THE PROBLEM: Pick out the lines below that contain the string "header" and copy them all.

*** DATA SHOWN Section Begins ***

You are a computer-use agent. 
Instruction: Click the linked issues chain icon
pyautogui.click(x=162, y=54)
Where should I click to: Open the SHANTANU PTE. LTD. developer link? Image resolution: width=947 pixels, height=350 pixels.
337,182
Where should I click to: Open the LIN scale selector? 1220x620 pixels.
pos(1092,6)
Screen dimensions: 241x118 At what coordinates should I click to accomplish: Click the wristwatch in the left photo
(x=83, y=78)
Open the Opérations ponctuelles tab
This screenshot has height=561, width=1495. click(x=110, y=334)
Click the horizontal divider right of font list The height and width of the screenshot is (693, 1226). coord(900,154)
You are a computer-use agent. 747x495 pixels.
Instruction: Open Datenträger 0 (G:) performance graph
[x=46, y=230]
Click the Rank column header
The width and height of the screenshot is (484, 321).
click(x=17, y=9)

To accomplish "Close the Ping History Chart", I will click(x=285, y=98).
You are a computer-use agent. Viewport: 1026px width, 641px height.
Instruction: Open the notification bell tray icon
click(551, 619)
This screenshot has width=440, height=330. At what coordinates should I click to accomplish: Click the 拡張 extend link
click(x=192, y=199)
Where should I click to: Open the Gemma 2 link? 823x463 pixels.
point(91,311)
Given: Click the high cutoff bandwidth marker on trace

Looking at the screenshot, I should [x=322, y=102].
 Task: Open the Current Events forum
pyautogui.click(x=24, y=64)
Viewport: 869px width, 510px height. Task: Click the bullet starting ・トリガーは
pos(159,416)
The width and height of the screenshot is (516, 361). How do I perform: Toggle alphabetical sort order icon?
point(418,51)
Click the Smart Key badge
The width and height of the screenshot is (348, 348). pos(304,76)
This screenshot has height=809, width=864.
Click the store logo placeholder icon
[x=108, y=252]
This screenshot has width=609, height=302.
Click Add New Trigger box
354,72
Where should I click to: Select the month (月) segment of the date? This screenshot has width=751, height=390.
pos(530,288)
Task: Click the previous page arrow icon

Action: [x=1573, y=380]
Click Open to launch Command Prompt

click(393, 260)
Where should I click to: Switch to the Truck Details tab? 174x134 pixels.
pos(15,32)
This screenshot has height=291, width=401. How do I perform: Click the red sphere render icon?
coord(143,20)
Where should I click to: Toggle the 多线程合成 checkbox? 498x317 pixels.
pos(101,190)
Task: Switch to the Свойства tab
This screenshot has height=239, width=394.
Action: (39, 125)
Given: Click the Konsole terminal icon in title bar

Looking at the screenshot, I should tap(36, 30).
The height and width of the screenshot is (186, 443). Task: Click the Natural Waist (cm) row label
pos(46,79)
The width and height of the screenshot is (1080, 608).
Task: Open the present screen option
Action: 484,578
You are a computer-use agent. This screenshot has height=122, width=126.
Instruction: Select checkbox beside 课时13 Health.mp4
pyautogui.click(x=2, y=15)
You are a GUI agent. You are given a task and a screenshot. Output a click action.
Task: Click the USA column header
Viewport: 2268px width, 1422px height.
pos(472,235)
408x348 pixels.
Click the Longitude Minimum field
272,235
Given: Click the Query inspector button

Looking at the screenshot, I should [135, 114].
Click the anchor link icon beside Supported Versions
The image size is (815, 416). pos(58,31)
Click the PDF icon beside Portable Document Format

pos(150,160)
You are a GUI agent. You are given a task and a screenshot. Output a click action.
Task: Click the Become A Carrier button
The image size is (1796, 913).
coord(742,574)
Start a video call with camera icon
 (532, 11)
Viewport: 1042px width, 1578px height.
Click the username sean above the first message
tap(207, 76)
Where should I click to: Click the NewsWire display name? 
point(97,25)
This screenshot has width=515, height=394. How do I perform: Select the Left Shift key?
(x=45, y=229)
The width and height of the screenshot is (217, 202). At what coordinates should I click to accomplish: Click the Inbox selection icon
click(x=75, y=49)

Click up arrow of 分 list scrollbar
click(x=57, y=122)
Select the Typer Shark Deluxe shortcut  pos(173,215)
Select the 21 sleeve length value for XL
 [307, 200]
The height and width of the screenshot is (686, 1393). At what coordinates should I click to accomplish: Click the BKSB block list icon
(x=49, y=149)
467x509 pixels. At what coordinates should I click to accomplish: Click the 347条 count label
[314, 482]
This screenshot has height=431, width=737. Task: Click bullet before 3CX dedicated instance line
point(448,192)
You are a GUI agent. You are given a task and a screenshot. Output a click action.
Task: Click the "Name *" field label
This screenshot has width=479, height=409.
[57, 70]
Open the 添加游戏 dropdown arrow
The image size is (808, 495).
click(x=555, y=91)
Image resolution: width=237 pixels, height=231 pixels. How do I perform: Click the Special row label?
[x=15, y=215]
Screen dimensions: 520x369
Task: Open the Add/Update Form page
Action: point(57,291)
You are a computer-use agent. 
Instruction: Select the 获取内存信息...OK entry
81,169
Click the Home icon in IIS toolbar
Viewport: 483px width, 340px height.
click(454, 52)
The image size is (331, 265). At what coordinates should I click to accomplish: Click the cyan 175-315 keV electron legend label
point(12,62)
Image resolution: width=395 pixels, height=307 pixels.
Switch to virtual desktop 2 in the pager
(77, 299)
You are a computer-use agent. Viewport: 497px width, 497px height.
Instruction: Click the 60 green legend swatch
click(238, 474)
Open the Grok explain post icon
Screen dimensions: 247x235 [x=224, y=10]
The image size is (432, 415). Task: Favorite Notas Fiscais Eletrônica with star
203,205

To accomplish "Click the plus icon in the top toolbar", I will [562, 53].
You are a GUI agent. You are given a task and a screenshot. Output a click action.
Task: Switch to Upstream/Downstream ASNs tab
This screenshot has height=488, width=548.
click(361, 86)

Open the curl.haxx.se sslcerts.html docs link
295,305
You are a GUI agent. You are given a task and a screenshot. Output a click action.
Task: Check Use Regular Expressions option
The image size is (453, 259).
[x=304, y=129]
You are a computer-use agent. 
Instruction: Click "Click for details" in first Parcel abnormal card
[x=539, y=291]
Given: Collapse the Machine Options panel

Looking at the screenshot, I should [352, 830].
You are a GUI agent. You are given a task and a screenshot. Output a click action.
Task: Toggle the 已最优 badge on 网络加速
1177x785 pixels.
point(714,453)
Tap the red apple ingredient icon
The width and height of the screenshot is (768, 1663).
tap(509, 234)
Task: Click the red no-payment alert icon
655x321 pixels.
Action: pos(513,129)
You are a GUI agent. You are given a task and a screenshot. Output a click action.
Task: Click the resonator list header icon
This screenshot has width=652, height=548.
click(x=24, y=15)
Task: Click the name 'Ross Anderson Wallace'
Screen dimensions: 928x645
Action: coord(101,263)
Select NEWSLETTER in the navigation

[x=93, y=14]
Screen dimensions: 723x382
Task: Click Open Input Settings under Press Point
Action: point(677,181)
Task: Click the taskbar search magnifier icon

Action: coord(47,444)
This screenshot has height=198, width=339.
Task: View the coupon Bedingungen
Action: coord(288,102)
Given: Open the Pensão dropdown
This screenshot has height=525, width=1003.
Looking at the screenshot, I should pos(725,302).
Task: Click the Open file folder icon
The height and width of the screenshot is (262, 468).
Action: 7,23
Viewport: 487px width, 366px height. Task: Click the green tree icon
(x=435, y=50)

*** DATA SHOWN Section Ends ***

OUTPUT OF THE TASK:
Click the Rank column header
Task: Click the USA column header
Task: Click the resonator list header icon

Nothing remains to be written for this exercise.